# [Ejercicios propuestos]
A - Según el fragmento sobre el transporte de Lima, ¿qué medida anunció el alcalde Rafael López Aliaga?
B - Reproduce literalmente el fragmento sobre el transporte de Lima desde "Ahora, desde la" hasta "de López Aliaga.", ambos incluidos.

La otra parte de la responsabilidad es de las autoridades políticas que han entorpecido o directamente saboteado los intentos para ordenar y formalizar el transporte de la capital. Desde el Congreso, por ejemplo, se promovieron leyes de amnistía para que los choferes con papeletas por infracciones graves no paguen sus multas, o para renovar por períodos largos las autorizaciones de circulación de combis y buses que debieron salir de las pistas hace años. En el mismo sentido, desde el Ejecutivo, diferentes gestiones del Ministerio de Transportes y Comunicaciones, como la del exministro Juan Silva, se acomodaron a los intereses de los transportistas informales, no a los de los ciudadanos.
Ahora, desde la Municipalidad Metropolitana de Lima, Rafael López Aliaga, su alcalde, anunció el empadronamiento de colectiveros en la avenida Arequipa. Según el burgomaestre, la medida se toma en respuesta a la suspensión temporal del corredor amarillo. “No es mi culpa. Yo estoy reaccionando a un problema de la ATU”, indicó al respecto. Vale recordar que, a inicios del año pasado, este Diario publicó un extenso informe respecto de la existencia y operación de una red dedicada a la extorsión integrada por choferes informales justamente en esta vía de la ciudad. Los colectiveros –protagonistas de diversos ataques en contra de inspectores de transporte y aliados regulares de mafias– ganan legitimidad con acciones como las de López Aliaga.
Si ni la ATU ni las autoridades nacionales o municipales pueden priorizar el servicio al ciudadano sobre intereses particulares –algunos incluso delictivos–, el panorama a futuro no es prometedor. El ciudadano entiende perfectamente que el caos del transporte que se vive desde hace varias décadas en la capital tiene solución y es hoy consecuencia de decisiones políticas equivocadas que lo colocan como la última rueda del coche. Pero, a diferencia de lo que sucede con los colectiveros y otros grupos de presión organizados, en su auxilio no parece interesarse nadie.

# [Registros del conjunto]
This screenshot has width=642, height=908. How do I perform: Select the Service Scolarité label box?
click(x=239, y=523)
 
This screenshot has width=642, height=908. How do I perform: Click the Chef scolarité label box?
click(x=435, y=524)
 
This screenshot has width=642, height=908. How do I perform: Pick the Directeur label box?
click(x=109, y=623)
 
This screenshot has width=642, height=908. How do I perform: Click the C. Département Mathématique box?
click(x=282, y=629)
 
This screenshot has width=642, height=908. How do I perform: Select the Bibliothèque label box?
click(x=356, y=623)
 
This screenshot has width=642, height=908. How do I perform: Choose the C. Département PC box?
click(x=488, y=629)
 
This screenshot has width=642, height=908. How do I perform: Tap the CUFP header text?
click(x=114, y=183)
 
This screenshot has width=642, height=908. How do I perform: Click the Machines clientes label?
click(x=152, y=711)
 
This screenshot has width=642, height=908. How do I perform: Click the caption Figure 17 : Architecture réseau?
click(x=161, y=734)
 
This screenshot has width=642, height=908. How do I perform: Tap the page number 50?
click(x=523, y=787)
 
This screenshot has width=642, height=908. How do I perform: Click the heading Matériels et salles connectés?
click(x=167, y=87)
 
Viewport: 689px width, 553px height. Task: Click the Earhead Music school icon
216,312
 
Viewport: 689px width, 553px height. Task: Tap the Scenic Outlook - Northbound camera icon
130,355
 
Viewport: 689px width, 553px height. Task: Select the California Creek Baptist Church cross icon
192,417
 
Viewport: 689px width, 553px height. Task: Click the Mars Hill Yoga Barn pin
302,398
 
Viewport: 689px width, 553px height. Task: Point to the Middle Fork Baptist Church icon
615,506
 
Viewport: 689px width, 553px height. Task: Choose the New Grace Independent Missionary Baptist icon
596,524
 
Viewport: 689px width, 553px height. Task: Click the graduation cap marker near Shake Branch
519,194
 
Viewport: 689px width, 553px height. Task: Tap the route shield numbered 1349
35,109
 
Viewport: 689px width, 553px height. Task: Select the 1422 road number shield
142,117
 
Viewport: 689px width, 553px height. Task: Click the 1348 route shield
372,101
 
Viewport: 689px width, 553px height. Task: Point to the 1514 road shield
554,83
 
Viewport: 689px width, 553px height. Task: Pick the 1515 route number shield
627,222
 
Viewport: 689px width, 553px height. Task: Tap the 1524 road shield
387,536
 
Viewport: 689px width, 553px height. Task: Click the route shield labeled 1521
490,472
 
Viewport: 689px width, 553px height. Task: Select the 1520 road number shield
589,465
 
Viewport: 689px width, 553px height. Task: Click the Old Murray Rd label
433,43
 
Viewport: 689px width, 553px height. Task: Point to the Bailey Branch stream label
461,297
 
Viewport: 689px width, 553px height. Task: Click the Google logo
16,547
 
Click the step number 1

# [Soluciones por ejercicio]
A - El empadronamiento de colectiveros en la avenida Arequipa.

B -
Ahora, desde la Municipalidad Metropolitana de Lima, Rafael López Aliaga, su alcalde, anunció el empadronamiento de colectiveros en la avenida Arequipa. Según el burgomaestre, la medida se toma en respuesta a la suspensión temporal del corredor amarillo. “No es mi culpa. Yo estoy reaccionando a un problema de la ATU”, indicó al respecto. Vale recordar que, a inicios del año pasado, este Diario publicó un extenso informe respecto de la existencia y operación de una red dedicada a la extorsión integrada por choferes informales justamente en esta vía de la ciudad. Los colectiveros –protagonistas de diversos ataques en contra de inspectores de transporte y aliados regulares de mafias– ganan legitimidad con acciones como las de López Aliaga.